Most of the visits are concentrated on a few nodes. A: the distribution of number of nodes against number of visits to a visited node, For example, 111 nodes are visited 1000 times in the sampling phase for LinearSampling. B: the distribution of number of visits against number of visits to a visited node.
The runtime of Vienna RNAsubopt (with or without the boustrophedon optimization (28)) and LinearSampling, on the RNAcentral dataset up to 8,000 nt.
Footnotes
↵1 Our notion of “redundant” is unrelated to the one in “non-redundant sampling” (20), which is a variant to output unique samples, while standard sampling can sample the same structure more than once.

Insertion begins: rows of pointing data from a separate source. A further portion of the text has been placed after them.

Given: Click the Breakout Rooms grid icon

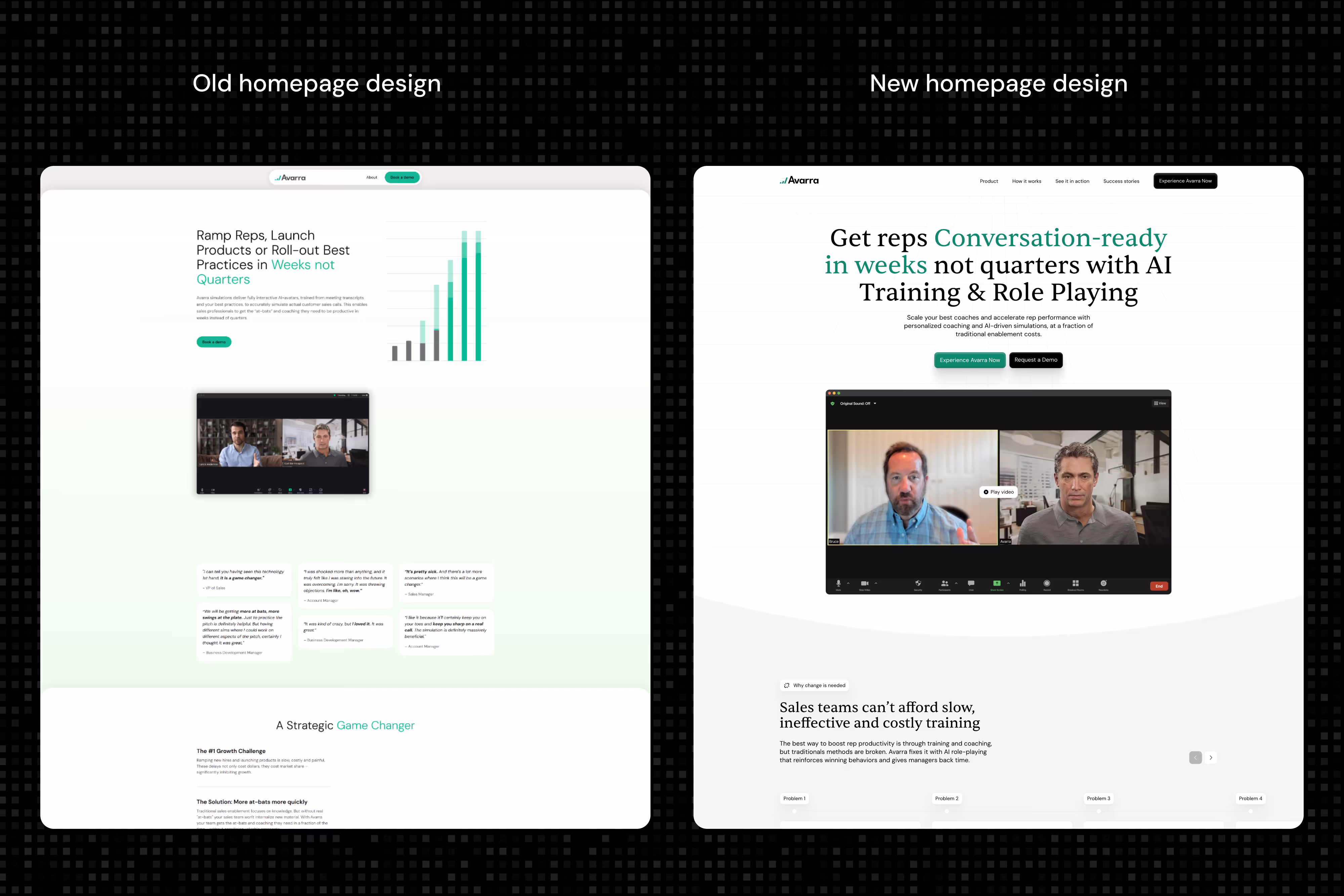Looking at the screenshot, I should [x=1075, y=583].
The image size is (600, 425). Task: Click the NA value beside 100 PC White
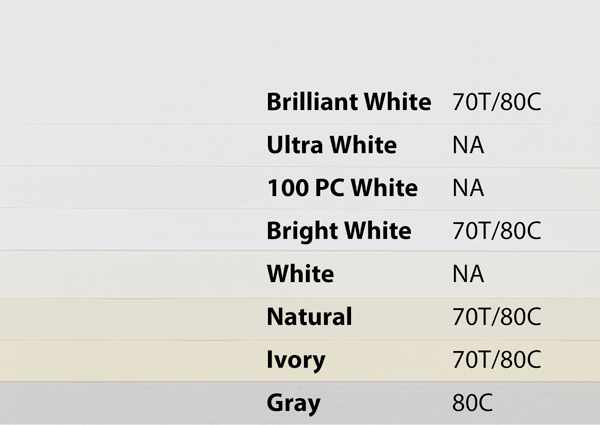pos(468,188)
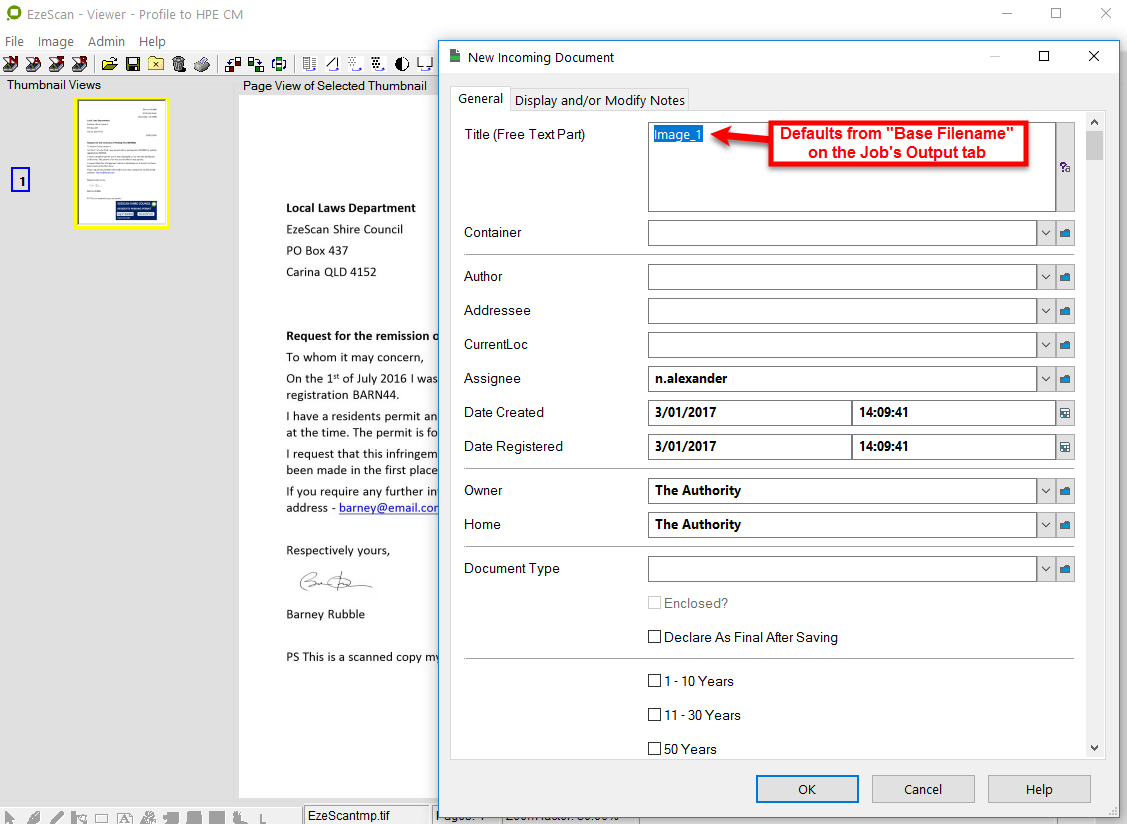Enable Declare As Final After Saving
The height and width of the screenshot is (824, 1127).
pos(655,637)
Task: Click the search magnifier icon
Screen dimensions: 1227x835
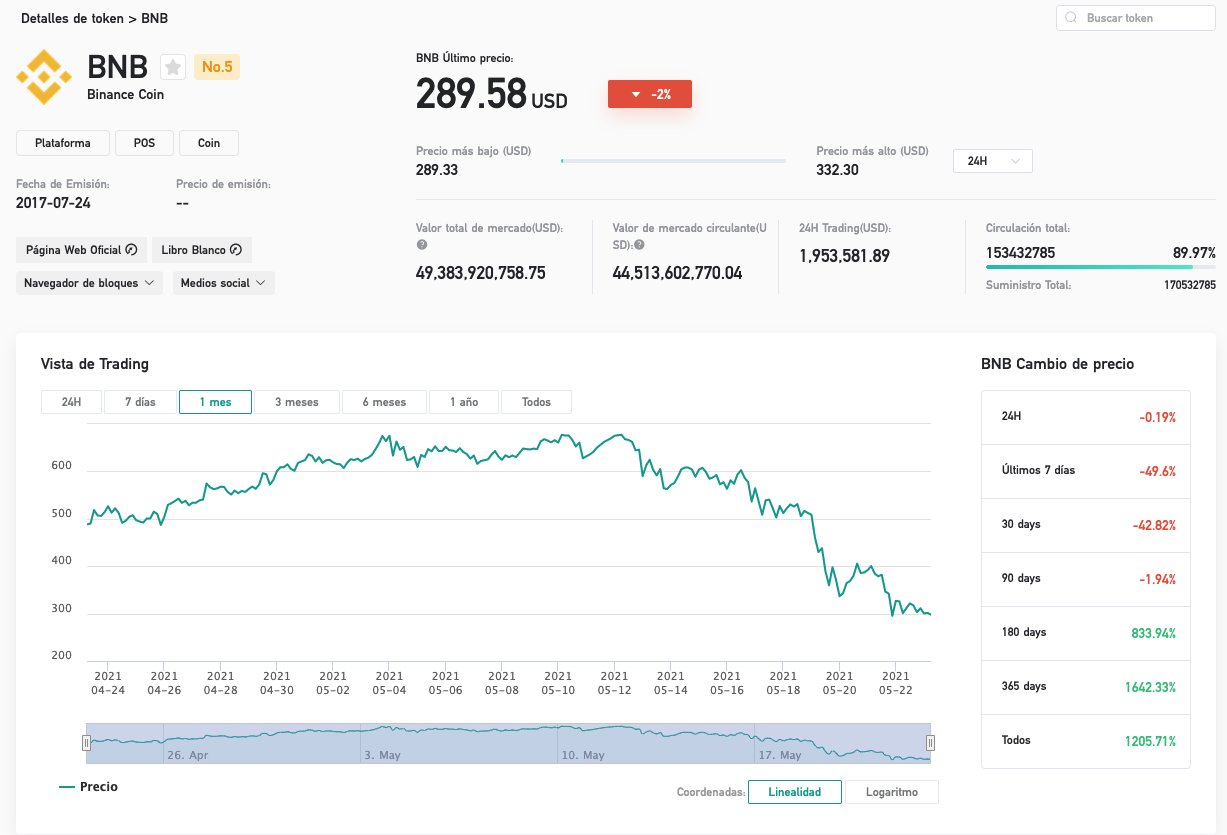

↵2 Each empty span xi,i−1 has a special nullary hyperedge 〈xi,i−1, []〉 with no children, and the associated nullary function f0 is f0() = “”.
↵3 For each sample, worst-case: T(n) = T(n − 1) + O(n) = O(n2), and best-case: T(n) = 2T(n/2) + O(n) = O(n log n).

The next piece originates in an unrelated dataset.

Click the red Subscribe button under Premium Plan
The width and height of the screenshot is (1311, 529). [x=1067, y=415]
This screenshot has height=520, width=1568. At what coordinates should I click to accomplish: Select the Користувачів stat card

↵4 Ponty (28) applies the “Boustrophedon” method to reduce the worst-case time also to O(n log n). Our experiments (Fig.SI 5) show that it does further improve the runtime, but only slightly.

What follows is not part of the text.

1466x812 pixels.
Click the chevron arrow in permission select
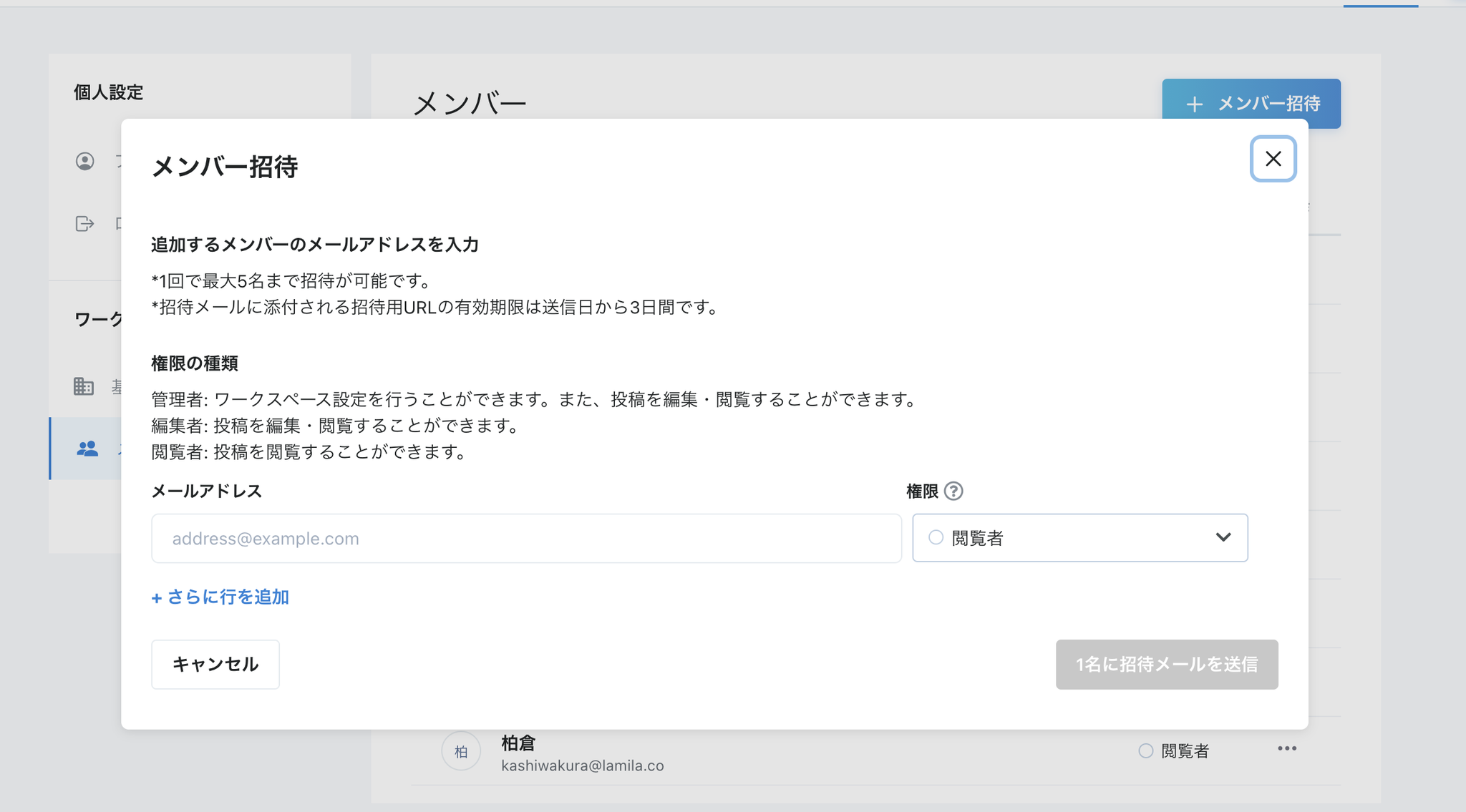click(1223, 537)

↵5 We point out that RNAstructure (29)’s sampling is similar to our non-saving version except for being non-recursive, i.e., iterative.
↵6 Ponty (28) analyzes the special case of sampling under the Nussinov model by exploiting the symmetry (though it could have generalized to other systems), and he implemented on the simplified Nussinov-Jacobson (7) rather than the full Turner model (30) as in our work.
↵7 For each sample, worst-case T(n) = T(n − 1) + log n = O(n log n); best-case T(n) = 2T(n/2) + log n = O(n), similar to “heapify” (31).
↵8 RNAsubopt local mode does not have a default span size; we choose 70 following the default setting in RNAplfold (36), and 150 since it is the largest default limit in the local folding literature and software.
9 There exist other methods to estimate accessibility, including (a) constrained partition function (forcing each region of interest to be fully unpaired, and compute the fraction of the resulting constrained partition function over the global one), and (b) direct computation (37; 38). But they all run in at least O(n3) time.